Week 8 — Linux Networking Architecture¶
Goal¶
Understand how a packet travels through the kernel — from the NIC driver to the socket,
and back. Learn the key data structures: sk_buff, net_device, and struct sock. After
this week, you'll be able to trace any packet's path through the source code.
Why This Matters¶
This is the core of what you'll work on as a netdev contributor. Every patch you submit will touch some part of this pipeline. Understanding the full picture lets you make changes confidently.
The Packet Journey: Receive Path (Ingress)¶
When a packet arrives at a network interface:
Hardware NIC
→ DMA to ring buffer (driver-managed memory)
→ Driver calls napi_schedule()
→ NAPI poll: driver builds sk_buff from ring buffer
→ netif_receive_skb()
→ Protocol demux (ip_rcv, ipv6_rcv, arp_rcv, ...)
→ Netfilter hooks (PREROUTING)
→ Routing decision
→ ip_local_deliver() (if for us)
→ Transport protocol (tcp_v4_rcv, udp_rcv, ...)
→ Socket receive queue
→ Userspace read()/recv()
Let's trace the key files:
drivers/net/virtio_net.c → virtio NIC driver (your QEMU device)
net/core/dev.c → Core network device handling
net/ipv4/ip_input.c → IPv4 receive path
net/ipv4/tcp_ipv4.c → TCP receive
net/ipv4/tcp_input.c → TCP input processing
net/ipv4/udp.c → UDP receive
The Packet Journey: Transmit Path (Egress)¶
When userspace calls send():
Userspace send()/write()
→ Socket layer (sock_sendmsg)
→ Transport (tcp_sendmsg / udp_sendmsg)
→ Build sk_buff, fill headers
→ IP layer (ip_queue_xmit / ip_local_out)
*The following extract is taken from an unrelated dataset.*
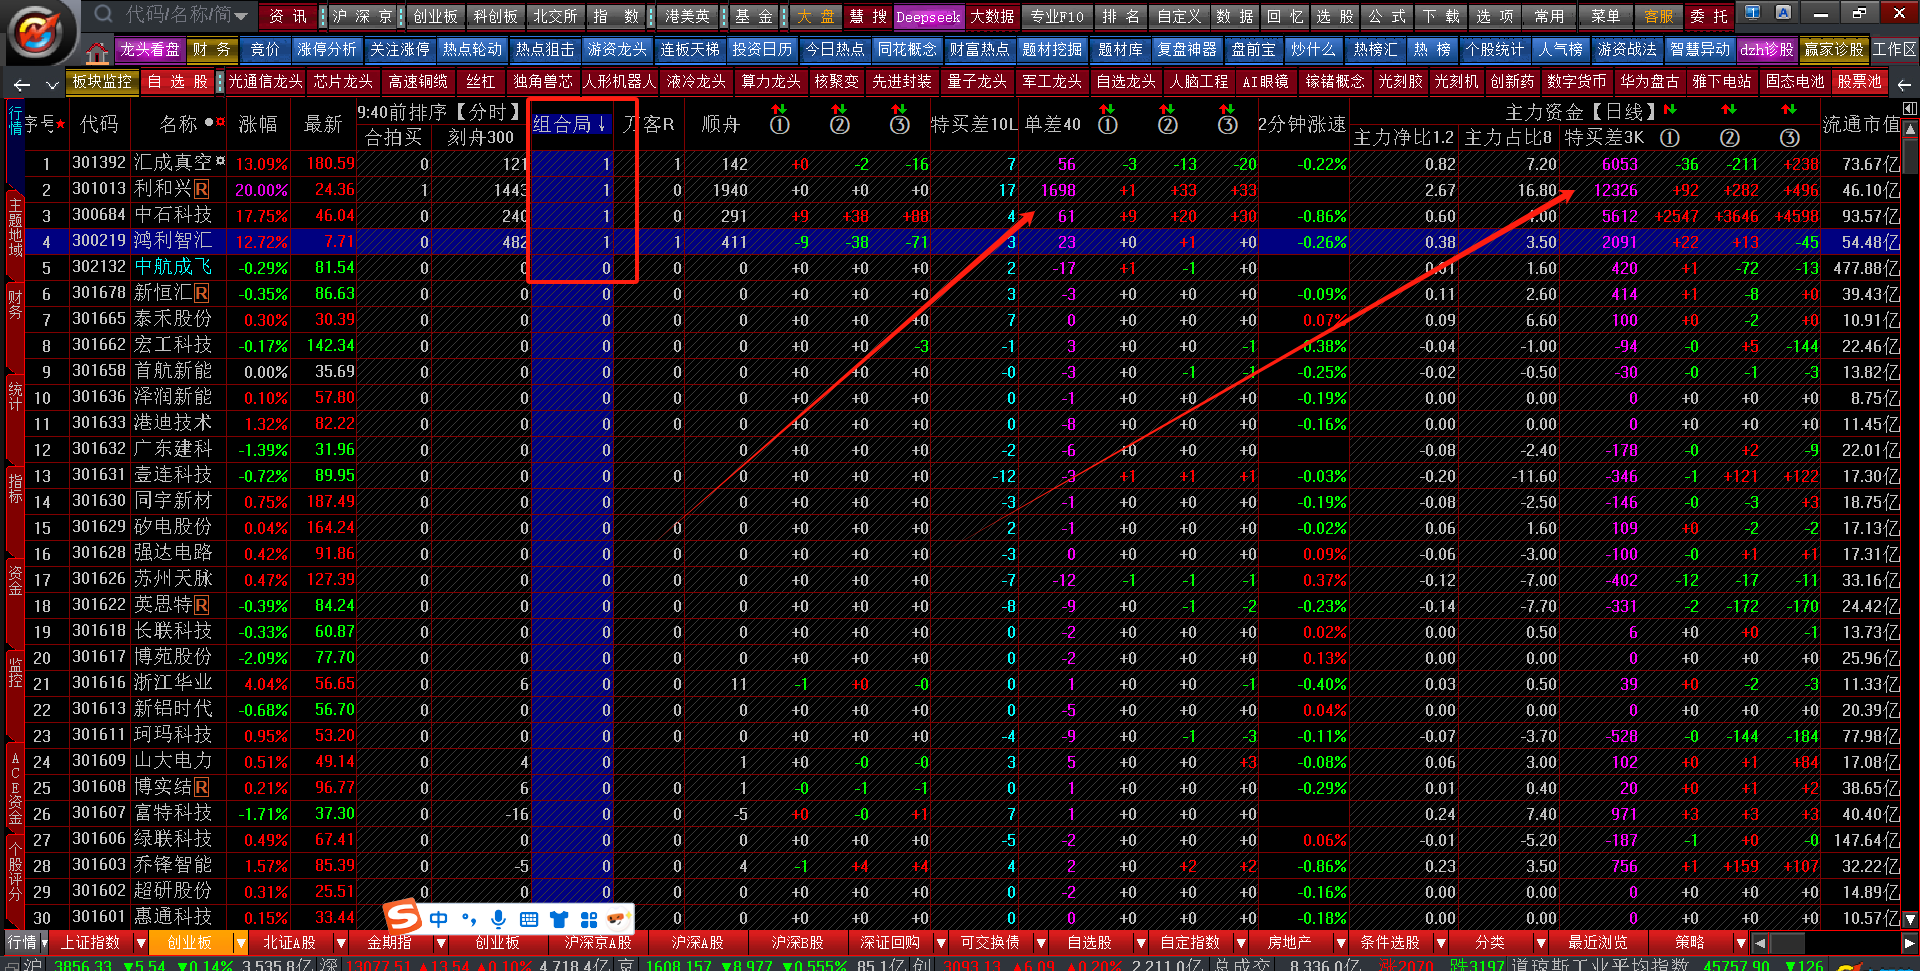
Task: Open the 涨停分析 tab
Action: pyautogui.click(x=326, y=49)
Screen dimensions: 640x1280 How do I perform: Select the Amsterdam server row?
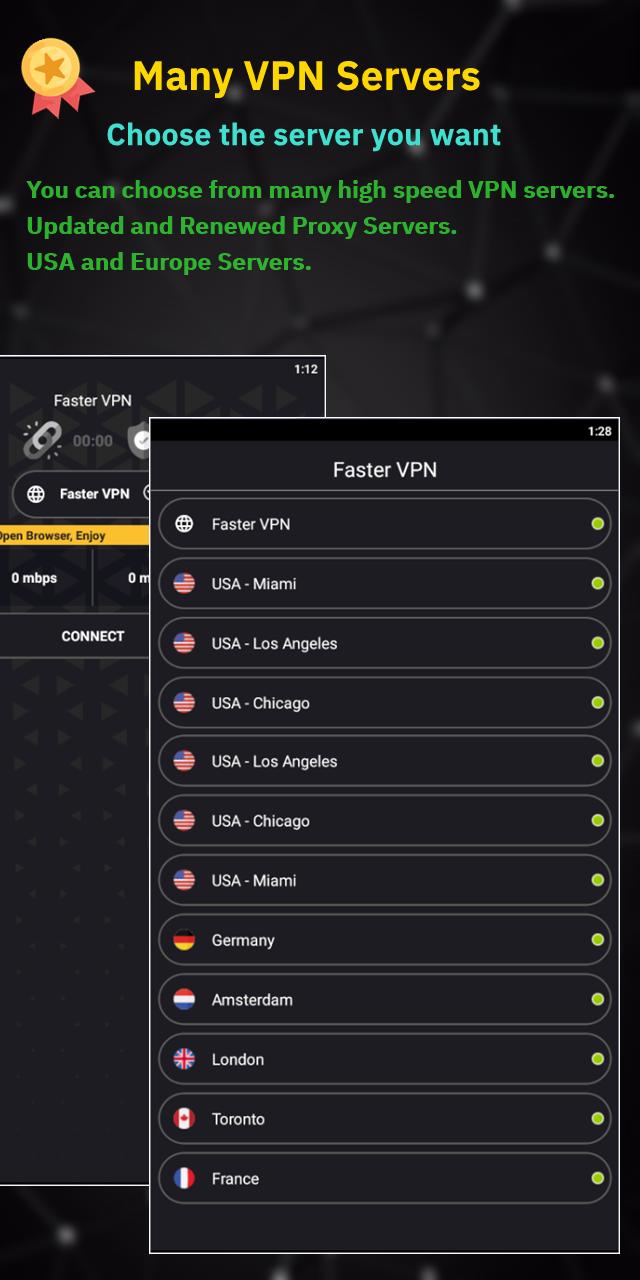pos(385,999)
→ Netfilter hooks (OUTPUT, POSTROUTING)
→ Routing
→ dev_queue_xmit()
→ Traffic control (qdisc)
→ Driver xmit function (ndo_start_xmit)
→ DMA to NIC hardware
Key files:
net/ipv4/tcp.c → tcp_sendmsg()
net/ipv4/ip_output.c → IP output path
net/core/dev.c → dev_queue_xmit()
net/sched/ → Traffic control / queueing disciplines
sk_buff — The Packet¶
struct sk_buff is the most important networking data structure. Every packet in the
kernel is represented by an sk_buff.
Open it:
It's huge (~250 fields). Focus on the essential ones:
struct sk_buff {
/* Linked list management */
struct sk_buff *next, *prev;
/* When was this packet received/sent */
ktime_t tstamp;
/* The network device this packet came from / goes to */
struct net_device *dev;
/* The socket that owns this packet */
struct sock *sk;
/* Pointer to the data */
unsigned char *head; // Start of allocated buffer
unsigned char *data; // Start of current protocol data
unsigned char *tail; // End of current data
unsigned char *end; // End of allocated buffer
unsigned int len; // Total data length
unsigned int data_len; // Length of fragments (non-linear data)
/* Protocol info */
__be16 protocol; // ETH_P_IP, ETH_P_IPV6, etc.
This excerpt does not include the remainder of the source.